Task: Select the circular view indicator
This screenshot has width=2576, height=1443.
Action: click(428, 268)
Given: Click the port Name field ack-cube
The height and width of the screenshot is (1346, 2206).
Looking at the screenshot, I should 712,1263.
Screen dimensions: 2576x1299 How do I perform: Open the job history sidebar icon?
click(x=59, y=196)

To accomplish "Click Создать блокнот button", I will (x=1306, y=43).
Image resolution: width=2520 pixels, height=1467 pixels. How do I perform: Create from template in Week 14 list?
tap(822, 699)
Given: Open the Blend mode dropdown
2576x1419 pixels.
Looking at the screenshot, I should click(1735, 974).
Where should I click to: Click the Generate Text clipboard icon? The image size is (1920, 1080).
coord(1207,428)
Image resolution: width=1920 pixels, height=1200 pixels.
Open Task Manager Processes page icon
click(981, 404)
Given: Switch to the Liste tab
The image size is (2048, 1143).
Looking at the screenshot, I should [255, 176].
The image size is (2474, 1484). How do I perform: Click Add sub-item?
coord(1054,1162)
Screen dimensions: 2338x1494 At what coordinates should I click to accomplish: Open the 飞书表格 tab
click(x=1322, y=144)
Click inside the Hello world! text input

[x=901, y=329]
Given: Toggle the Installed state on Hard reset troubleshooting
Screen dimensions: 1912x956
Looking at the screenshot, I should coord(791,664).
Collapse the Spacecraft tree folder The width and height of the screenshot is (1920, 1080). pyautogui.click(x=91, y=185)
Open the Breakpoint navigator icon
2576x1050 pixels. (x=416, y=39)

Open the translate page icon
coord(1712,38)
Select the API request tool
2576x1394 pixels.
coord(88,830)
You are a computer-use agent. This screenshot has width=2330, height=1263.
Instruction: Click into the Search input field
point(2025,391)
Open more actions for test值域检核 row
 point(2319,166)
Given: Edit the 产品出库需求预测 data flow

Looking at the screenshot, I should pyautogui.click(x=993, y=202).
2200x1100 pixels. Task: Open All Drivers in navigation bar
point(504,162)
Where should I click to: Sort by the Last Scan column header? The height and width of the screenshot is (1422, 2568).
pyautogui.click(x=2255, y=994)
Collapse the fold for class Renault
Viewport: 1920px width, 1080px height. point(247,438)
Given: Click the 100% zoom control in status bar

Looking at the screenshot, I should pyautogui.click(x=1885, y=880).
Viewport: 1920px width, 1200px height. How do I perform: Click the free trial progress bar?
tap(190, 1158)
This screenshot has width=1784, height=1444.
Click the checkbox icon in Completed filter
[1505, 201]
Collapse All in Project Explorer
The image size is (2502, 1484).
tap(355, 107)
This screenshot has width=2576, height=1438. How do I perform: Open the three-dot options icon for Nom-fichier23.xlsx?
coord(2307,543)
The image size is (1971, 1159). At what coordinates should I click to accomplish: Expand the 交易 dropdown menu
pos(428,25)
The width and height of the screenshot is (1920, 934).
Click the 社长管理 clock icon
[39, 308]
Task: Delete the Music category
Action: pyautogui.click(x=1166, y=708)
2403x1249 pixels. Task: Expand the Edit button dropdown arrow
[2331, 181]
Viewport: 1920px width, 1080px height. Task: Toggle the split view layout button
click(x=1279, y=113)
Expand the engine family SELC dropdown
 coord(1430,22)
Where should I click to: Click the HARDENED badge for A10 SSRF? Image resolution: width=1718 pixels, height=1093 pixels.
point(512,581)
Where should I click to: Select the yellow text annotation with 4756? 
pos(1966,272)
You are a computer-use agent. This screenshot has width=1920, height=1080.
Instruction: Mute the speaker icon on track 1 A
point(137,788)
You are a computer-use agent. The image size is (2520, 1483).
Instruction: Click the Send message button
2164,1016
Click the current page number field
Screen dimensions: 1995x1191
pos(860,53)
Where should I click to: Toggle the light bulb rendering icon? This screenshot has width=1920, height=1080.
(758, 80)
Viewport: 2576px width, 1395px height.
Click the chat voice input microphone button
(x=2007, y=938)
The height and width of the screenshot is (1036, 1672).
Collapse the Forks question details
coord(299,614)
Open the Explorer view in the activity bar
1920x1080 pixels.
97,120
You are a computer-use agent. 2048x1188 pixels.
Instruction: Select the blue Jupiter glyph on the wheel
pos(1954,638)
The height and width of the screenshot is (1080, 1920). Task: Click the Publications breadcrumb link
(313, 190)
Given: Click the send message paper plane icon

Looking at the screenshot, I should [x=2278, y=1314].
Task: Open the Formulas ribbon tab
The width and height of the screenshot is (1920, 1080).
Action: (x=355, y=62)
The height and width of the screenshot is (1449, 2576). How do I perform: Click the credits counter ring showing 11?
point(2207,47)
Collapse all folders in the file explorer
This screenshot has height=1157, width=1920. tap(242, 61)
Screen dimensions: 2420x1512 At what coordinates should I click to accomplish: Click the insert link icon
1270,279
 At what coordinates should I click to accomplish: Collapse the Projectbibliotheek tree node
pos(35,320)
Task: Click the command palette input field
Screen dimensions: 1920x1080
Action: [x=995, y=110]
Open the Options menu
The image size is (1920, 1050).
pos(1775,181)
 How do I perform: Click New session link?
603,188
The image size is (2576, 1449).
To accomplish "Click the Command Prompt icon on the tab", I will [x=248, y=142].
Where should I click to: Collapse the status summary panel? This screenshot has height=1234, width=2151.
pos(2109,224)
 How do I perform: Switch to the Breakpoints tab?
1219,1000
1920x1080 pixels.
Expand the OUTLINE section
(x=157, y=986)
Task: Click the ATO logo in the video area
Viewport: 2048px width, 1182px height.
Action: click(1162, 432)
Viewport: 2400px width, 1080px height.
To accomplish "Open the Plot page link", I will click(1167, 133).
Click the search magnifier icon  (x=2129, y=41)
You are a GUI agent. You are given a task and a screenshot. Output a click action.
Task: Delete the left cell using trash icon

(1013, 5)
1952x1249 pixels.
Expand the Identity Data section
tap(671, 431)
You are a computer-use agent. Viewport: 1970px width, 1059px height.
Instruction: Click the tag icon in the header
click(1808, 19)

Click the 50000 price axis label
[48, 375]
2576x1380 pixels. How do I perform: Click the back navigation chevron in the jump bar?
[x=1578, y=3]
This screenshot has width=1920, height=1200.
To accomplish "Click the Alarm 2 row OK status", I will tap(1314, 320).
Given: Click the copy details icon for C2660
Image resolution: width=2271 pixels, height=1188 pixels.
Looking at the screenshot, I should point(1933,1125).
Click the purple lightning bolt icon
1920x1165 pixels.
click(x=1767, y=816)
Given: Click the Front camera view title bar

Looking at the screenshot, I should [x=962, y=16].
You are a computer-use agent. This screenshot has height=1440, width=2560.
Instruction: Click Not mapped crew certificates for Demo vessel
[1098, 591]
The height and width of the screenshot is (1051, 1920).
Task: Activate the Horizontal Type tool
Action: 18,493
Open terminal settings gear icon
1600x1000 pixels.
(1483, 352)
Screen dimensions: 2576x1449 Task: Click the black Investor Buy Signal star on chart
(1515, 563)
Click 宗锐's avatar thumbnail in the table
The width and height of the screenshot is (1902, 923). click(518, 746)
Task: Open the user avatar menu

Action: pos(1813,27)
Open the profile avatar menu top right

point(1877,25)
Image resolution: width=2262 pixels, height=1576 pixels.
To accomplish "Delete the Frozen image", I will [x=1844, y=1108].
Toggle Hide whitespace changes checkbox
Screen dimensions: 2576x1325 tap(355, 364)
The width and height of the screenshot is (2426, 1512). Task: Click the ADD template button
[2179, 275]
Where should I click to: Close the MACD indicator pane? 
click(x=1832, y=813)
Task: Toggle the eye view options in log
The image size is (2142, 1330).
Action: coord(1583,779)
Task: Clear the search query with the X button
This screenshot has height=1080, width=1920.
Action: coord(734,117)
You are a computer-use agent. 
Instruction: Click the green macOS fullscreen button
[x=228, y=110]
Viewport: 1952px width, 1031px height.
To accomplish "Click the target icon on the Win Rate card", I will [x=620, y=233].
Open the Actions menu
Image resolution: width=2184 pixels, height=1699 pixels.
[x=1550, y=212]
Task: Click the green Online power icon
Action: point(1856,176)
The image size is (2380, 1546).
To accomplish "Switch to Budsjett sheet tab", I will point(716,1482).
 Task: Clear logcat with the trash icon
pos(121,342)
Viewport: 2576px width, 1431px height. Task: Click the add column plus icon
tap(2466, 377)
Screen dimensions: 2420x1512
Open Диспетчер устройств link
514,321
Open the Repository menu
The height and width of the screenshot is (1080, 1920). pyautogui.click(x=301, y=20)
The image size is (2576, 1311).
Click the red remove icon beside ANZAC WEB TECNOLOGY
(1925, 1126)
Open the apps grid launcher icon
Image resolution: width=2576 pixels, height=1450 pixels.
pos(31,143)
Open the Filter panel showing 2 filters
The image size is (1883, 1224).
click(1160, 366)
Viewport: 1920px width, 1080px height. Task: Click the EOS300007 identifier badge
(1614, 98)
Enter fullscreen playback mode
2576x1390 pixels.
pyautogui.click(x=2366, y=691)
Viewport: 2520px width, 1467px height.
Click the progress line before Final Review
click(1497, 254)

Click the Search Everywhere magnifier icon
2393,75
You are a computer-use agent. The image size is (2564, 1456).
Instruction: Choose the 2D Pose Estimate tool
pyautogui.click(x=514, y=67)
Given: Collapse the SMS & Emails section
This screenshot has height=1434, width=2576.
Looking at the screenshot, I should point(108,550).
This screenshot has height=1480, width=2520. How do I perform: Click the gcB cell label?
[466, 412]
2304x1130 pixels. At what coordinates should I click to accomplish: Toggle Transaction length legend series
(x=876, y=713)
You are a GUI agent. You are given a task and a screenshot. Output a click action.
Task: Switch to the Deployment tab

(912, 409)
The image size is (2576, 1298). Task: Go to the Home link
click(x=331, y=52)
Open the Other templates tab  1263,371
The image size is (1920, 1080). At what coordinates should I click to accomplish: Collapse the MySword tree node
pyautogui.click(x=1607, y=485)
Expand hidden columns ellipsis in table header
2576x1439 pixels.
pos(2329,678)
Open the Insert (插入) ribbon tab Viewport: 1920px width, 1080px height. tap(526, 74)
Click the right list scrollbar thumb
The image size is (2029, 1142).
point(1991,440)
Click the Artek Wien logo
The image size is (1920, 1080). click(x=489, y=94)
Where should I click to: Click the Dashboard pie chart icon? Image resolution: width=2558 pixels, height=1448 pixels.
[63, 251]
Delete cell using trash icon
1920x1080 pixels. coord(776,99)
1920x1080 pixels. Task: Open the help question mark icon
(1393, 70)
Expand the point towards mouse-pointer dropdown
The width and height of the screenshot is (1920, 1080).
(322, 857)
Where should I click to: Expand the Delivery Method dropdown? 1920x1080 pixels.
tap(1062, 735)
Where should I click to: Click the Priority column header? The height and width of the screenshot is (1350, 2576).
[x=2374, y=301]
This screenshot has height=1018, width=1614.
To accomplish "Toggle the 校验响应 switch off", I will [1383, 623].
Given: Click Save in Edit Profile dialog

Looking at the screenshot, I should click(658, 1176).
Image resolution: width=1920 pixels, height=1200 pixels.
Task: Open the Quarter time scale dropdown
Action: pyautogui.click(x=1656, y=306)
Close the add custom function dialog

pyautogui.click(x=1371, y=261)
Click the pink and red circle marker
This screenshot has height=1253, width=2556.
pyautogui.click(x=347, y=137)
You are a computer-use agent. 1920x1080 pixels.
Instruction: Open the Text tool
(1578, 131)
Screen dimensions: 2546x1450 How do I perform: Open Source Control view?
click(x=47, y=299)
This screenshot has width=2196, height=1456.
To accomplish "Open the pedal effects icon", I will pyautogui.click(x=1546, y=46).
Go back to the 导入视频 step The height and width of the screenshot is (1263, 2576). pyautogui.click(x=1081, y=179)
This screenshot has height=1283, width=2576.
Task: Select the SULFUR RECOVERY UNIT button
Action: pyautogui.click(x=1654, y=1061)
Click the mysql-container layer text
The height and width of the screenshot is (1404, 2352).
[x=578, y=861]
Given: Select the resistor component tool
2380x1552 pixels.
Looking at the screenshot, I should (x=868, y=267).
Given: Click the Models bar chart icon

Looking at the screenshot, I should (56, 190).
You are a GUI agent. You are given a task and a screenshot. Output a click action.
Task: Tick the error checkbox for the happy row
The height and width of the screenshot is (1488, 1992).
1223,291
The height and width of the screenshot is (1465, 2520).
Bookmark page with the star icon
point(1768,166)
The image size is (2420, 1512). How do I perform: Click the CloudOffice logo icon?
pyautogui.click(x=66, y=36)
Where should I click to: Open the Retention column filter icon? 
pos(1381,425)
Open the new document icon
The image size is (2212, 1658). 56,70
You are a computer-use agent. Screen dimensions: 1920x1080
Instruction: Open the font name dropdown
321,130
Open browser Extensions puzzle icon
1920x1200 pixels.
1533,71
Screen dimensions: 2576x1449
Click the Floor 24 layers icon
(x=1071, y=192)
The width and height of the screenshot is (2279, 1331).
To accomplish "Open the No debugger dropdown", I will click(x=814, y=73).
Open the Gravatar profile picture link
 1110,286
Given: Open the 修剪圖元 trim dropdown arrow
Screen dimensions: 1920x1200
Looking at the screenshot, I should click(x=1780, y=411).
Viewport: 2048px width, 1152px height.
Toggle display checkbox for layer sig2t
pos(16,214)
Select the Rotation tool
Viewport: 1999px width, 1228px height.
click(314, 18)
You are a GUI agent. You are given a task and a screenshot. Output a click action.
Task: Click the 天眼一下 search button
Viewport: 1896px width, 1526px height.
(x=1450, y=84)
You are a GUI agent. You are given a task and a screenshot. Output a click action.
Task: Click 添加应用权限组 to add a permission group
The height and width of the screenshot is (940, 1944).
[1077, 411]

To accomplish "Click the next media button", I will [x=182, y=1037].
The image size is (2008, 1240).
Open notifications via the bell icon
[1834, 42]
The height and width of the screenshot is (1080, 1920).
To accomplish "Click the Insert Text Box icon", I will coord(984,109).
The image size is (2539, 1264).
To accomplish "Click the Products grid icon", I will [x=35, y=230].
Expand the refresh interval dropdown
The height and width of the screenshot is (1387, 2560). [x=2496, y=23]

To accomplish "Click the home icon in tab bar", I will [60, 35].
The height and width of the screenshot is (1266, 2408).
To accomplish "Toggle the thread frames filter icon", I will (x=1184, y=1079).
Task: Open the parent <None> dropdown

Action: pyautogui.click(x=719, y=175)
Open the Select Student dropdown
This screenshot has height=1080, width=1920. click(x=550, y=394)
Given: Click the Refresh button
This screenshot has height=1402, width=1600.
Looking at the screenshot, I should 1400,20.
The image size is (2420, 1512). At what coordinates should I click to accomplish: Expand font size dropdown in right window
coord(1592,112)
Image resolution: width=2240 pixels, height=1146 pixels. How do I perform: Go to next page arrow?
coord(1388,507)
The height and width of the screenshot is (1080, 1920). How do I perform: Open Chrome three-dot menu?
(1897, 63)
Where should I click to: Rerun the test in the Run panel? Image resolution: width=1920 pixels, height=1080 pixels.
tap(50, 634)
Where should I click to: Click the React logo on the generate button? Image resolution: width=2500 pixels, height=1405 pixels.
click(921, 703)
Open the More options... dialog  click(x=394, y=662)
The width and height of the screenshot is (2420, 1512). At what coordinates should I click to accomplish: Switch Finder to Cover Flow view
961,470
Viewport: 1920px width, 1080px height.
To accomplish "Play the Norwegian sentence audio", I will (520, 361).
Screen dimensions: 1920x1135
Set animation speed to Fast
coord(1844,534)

====

**What this task involves:**
In the records above, collect each line with "ribbon".

**Answer box:**
Task: Open the Formulas ribbon tab
Open the Insert (插入) ribbon tab Viewport: 1920px width, 1080px height. tap(526, 74)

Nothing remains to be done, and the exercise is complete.